PROMPT:
Lines from the one with "Letzte Mammuts in" up to and including the one with "[home] (157, 48)" are to be copied exactly from the records below, without their pictures.

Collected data
====================

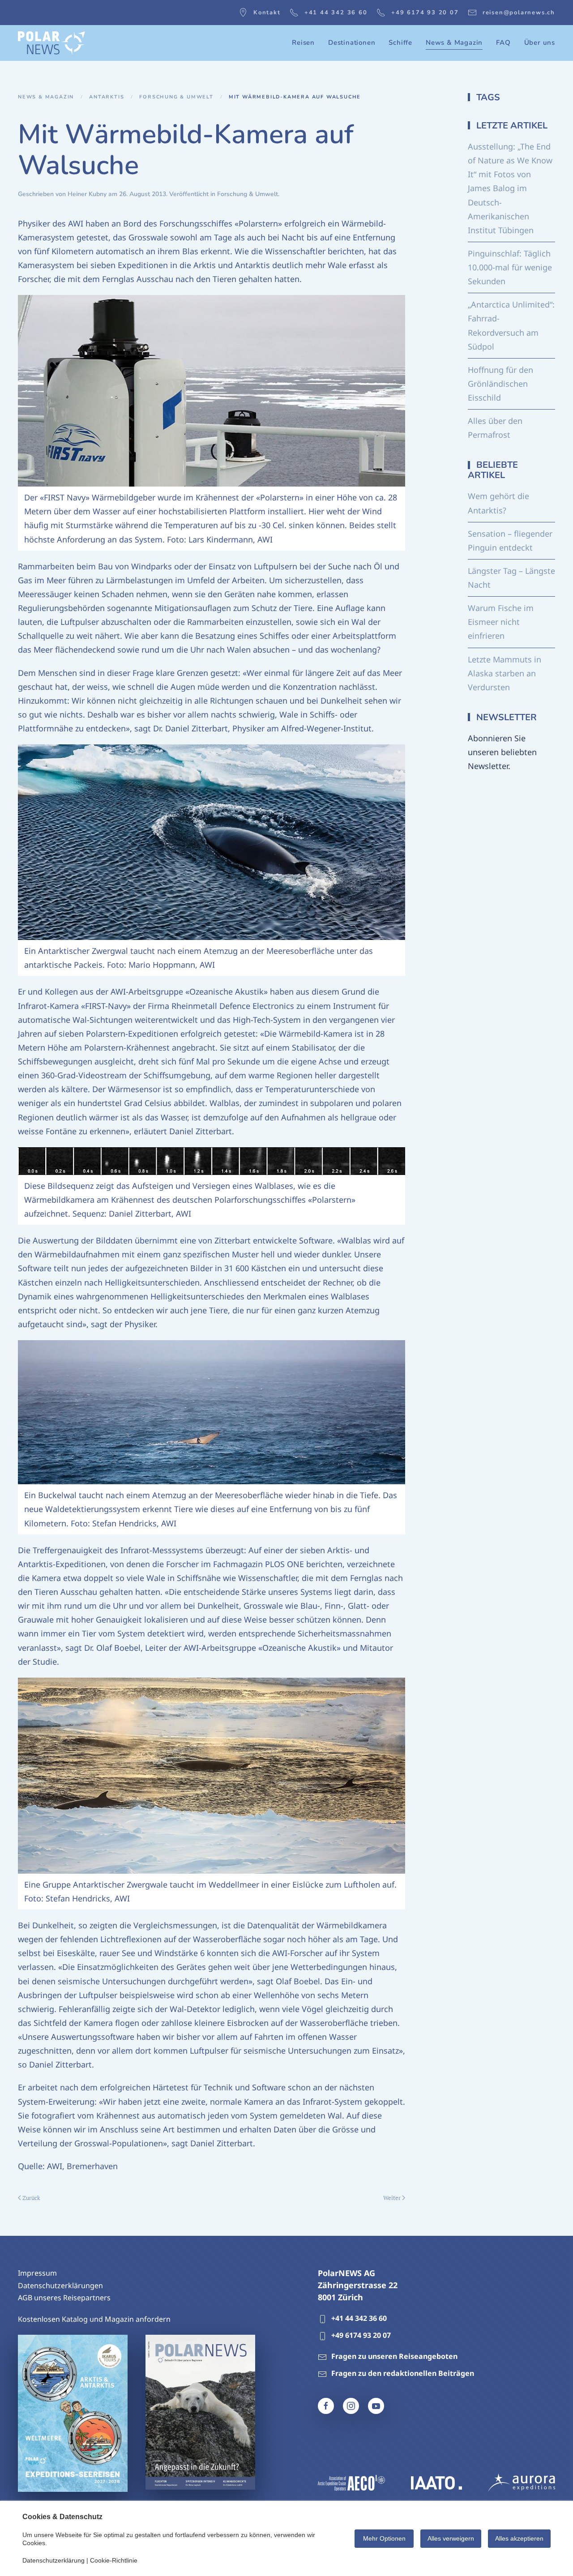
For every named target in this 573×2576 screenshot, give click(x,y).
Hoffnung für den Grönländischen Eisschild (500, 383)
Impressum (37, 2273)
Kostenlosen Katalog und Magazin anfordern (94, 2319)
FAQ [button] (503, 42)
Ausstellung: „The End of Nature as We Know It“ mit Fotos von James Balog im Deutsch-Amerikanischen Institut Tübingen (510, 188)
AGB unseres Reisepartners (64, 2298)
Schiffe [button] (400, 42)
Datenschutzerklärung (53, 2560)
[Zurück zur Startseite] (51, 43)
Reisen (303, 42)
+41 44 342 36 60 (336, 13)
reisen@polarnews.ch (519, 13)
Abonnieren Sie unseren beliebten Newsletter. (502, 752)
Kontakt (267, 13)
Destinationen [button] (351, 42)
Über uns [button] (539, 42)
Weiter (392, 2198)
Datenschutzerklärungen (60, 2285)
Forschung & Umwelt (247, 194)
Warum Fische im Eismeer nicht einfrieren (501, 621)
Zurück (31, 2198)
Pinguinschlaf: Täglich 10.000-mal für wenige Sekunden (510, 267)
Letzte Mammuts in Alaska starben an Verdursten (504, 673)
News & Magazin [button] (454, 42)
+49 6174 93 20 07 (425, 13)
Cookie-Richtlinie (113, 2560)
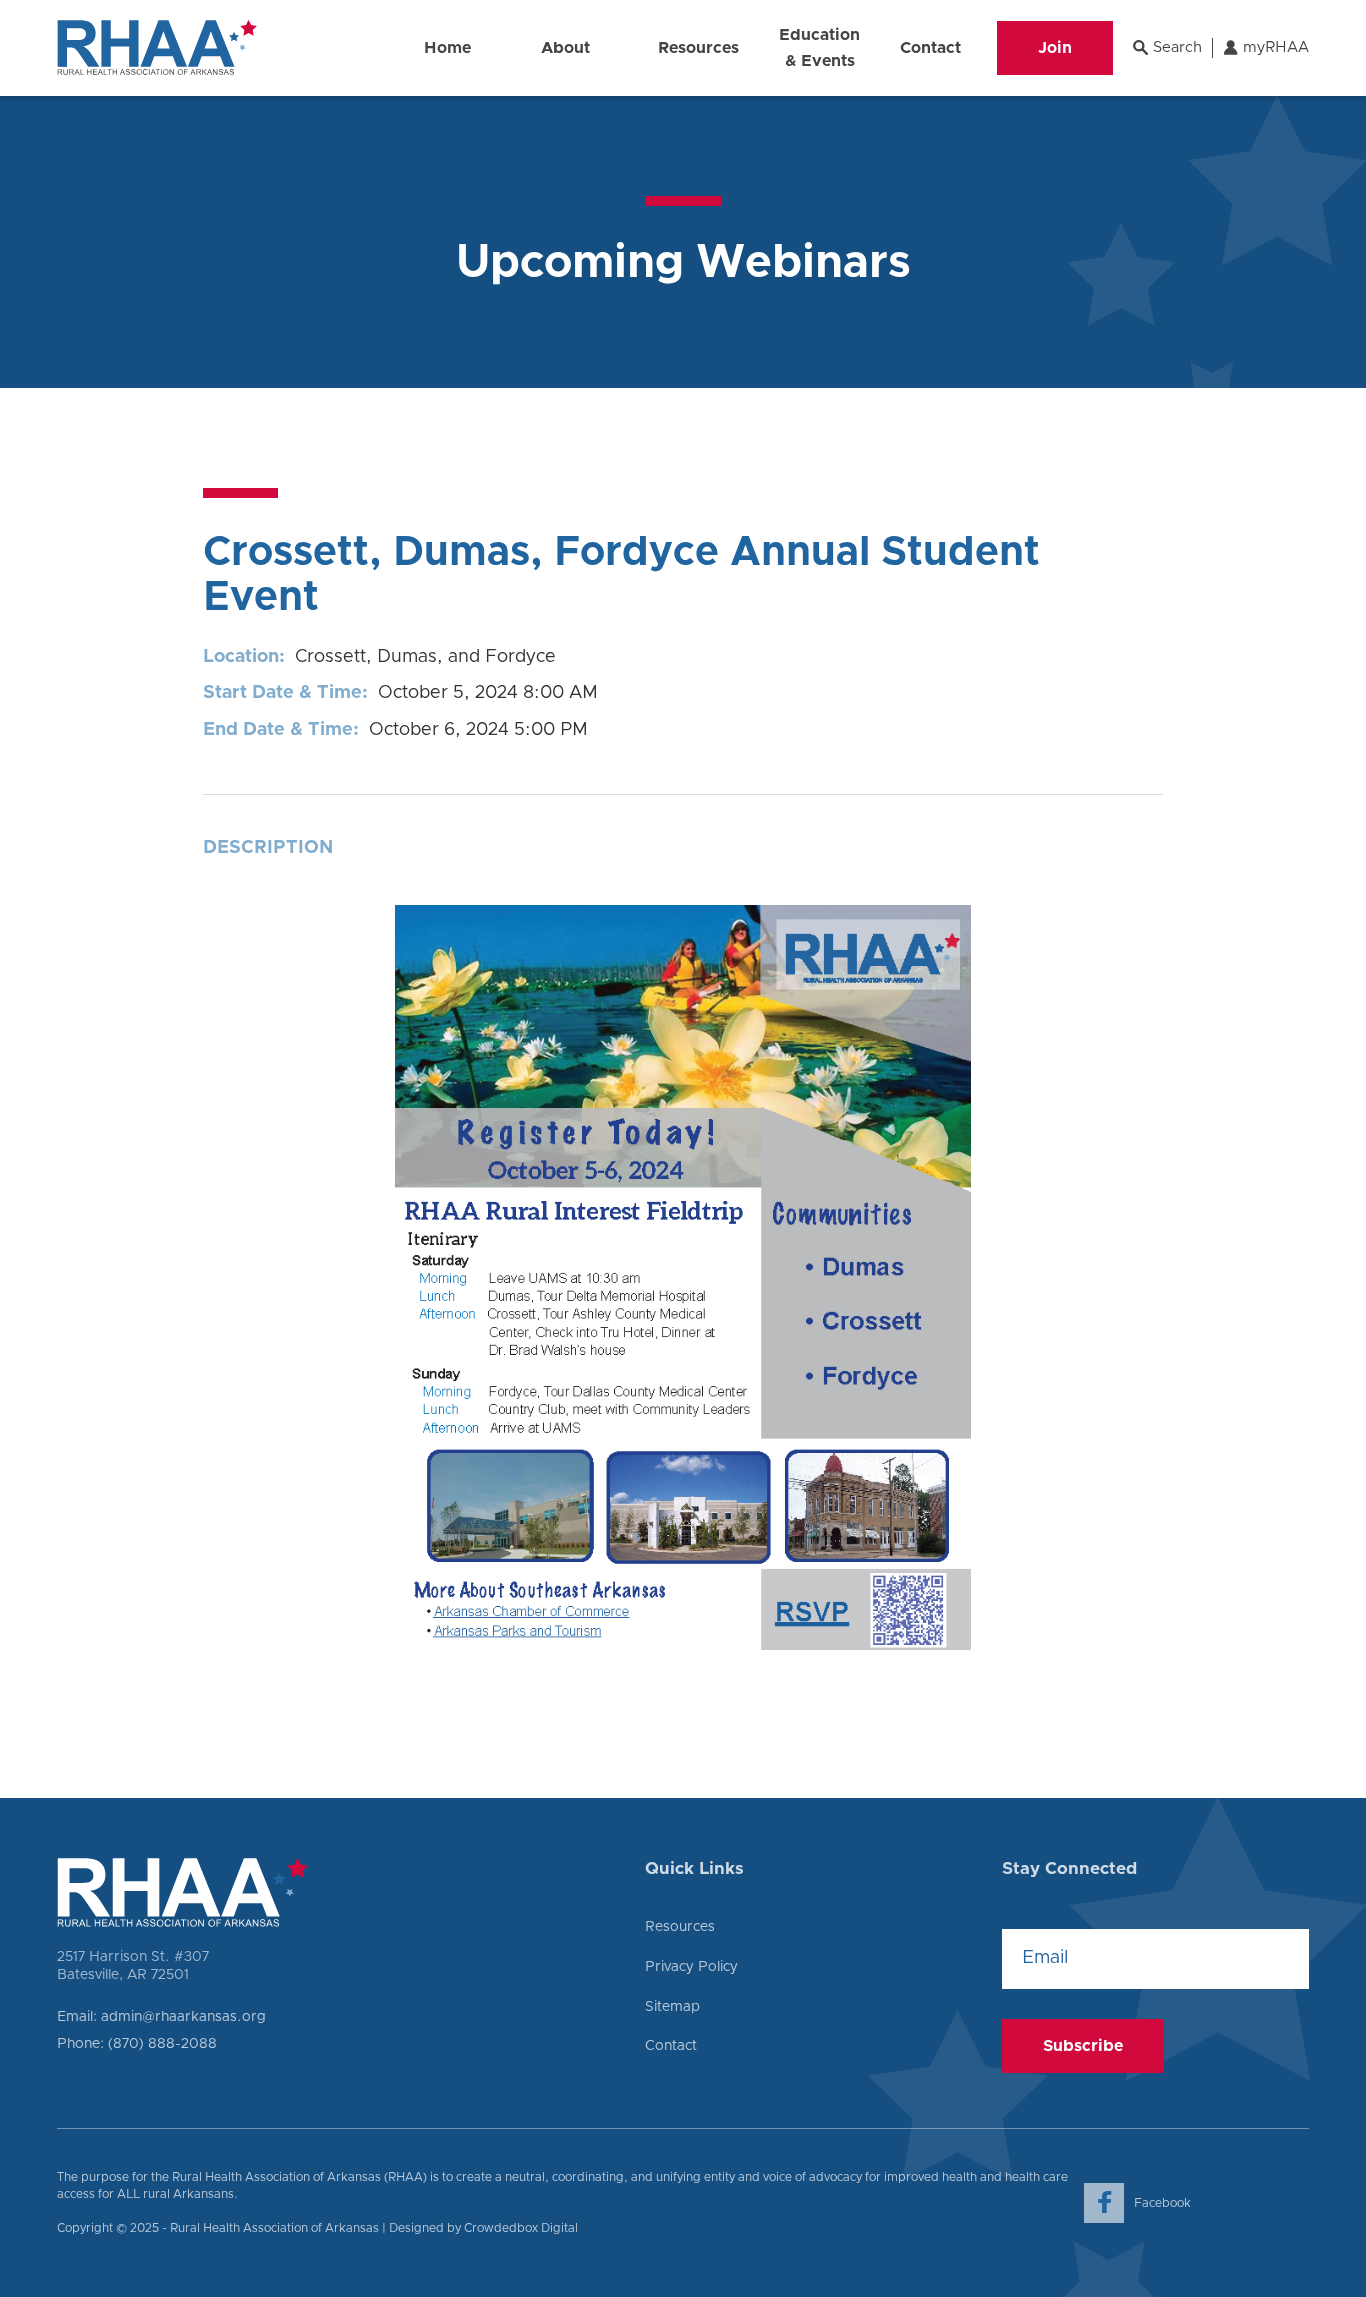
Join (1055, 48)
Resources (680, 1927)
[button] (565, 48)
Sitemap (672, 2007)
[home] (157, 48)
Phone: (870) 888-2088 (137, 2044)
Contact (930, 48)
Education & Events (819, 48)
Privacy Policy (691, 1967)
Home (447, 48)
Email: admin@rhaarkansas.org (161, 2017)
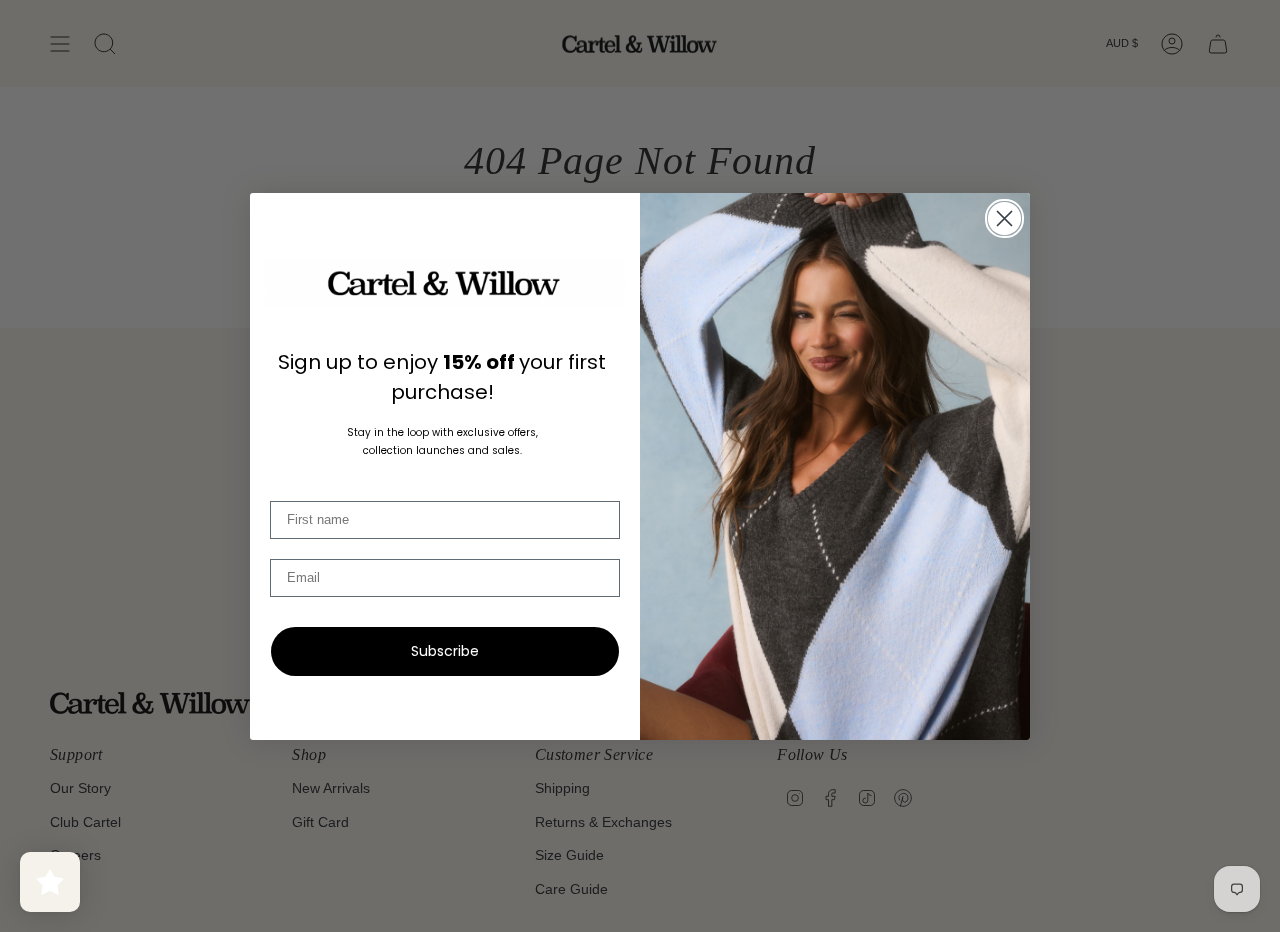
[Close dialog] (1004, 218)
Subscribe (445, 651)
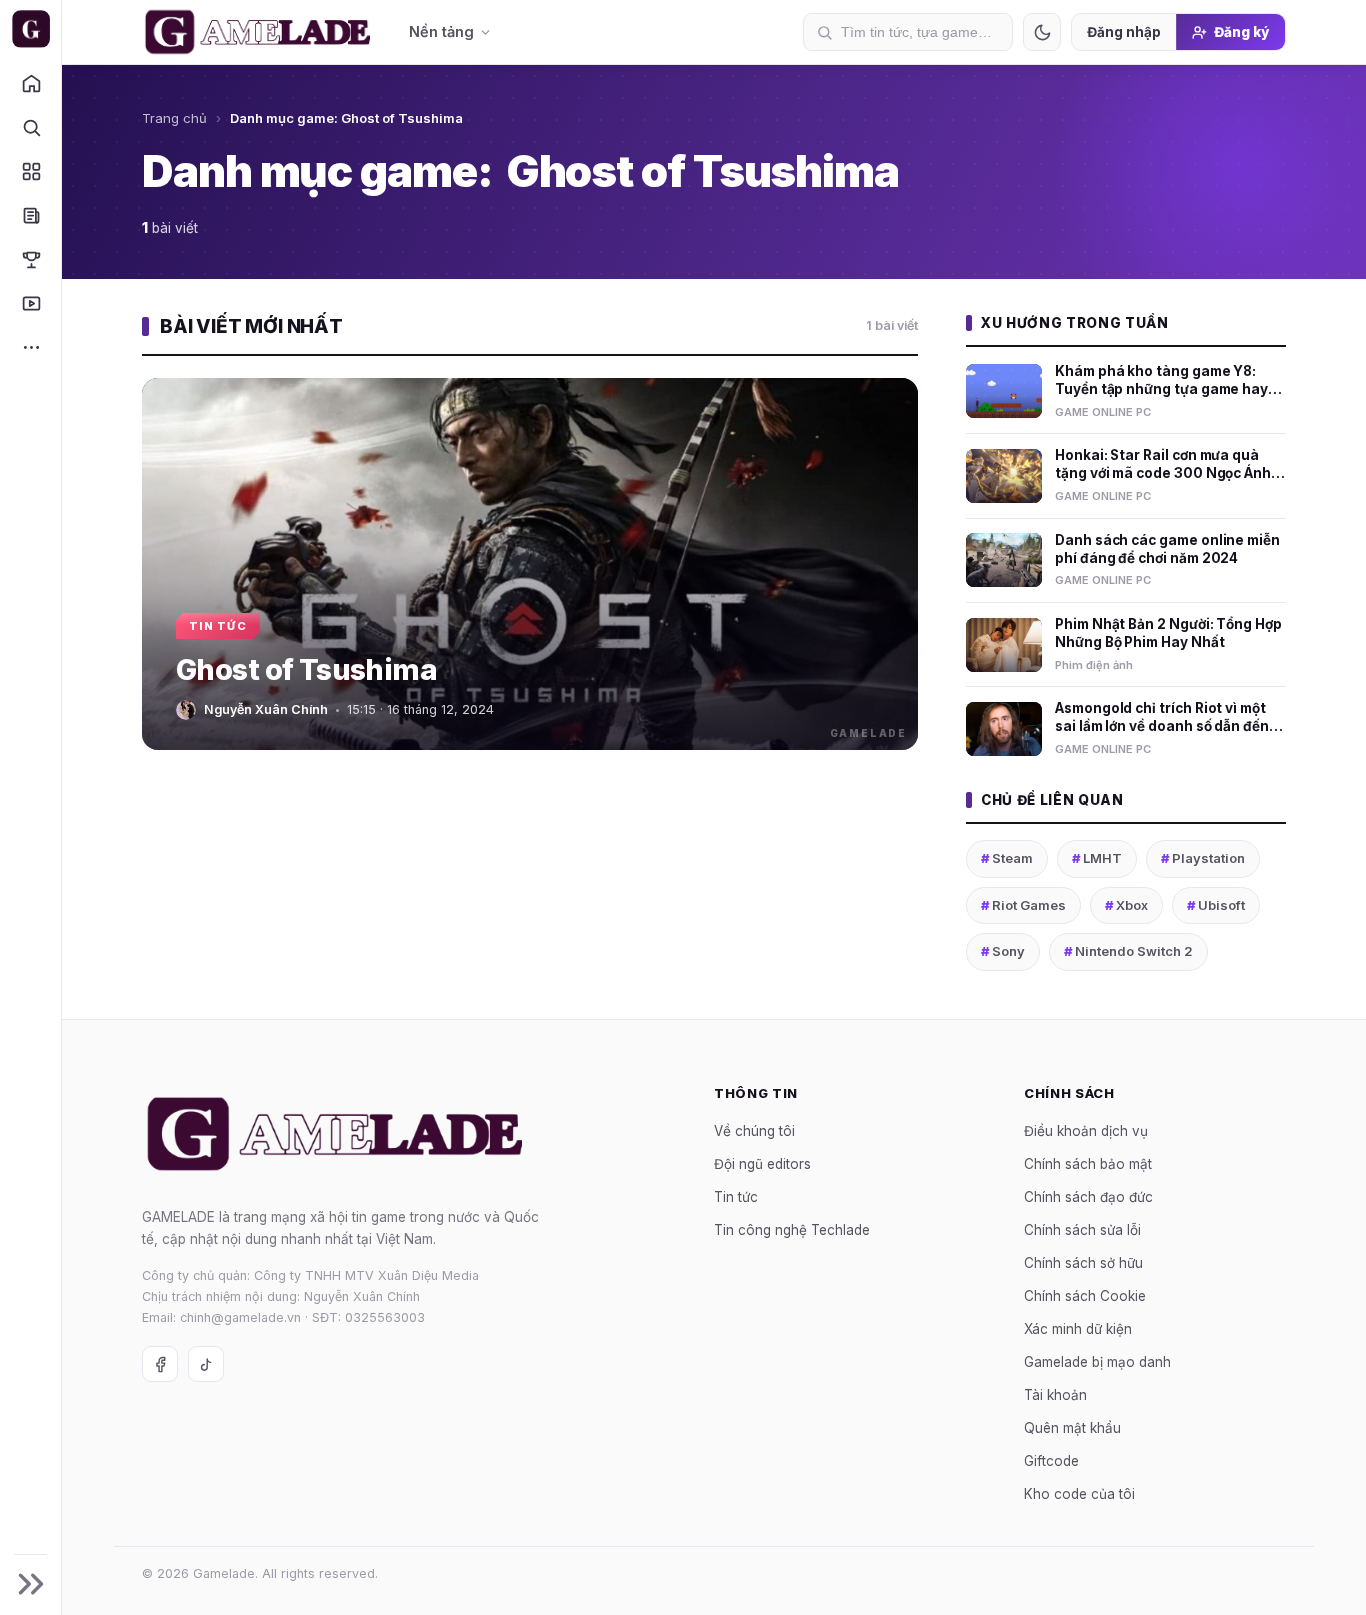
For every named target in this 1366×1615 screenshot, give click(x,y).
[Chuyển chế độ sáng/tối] (1042, 32)
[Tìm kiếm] (30, 127)
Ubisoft (1216, 905)
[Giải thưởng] (30, 259)
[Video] (30, 303)
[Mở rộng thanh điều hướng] (30, 1584)
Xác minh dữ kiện (1078, 1328)
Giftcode (1051, 1460)
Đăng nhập (1124, 32)
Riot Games (1023, 905)
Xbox (1126, 905)
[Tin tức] (30, 215)
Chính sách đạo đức (1088, 1196)
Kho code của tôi (1079, 1493)
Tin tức (736, 1196)
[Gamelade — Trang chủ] (30, 29)
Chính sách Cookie (1085, 1295)
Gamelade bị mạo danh (1097, 1361)
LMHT (1097, 858)
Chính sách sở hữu (1083, 1262)
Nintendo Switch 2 (1128, 951)
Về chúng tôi (754, 1130)
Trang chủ (174, 118)
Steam (1007, 858)
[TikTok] (206, 1364)
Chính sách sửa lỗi (1082, 1229)
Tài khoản (1055, 1394)
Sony (1003, 951)
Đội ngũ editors (762, 1163)
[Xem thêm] (30, 347)
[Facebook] (160, 1364)
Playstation (1203, 858)
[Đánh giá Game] (30, 171)
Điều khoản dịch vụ (1086, 1130)
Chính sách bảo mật (1088, 1163)
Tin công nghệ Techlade (792, 1229)
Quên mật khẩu (1072, 1427)
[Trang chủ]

====================

SOLUTION BELOW:
Letzte Mammuts in Alaska starben an Verdursten (504, 673)
News & Magazin [button] (454, 42)
+49 6174 93 20 07 (425, 13)
Cookie-Richtlinie (113, 2560)
Join (1055, 48)
Resources (680, 1927)
[button] (565, 48)
Sitemap (672, 2007)
[home] (157, 48)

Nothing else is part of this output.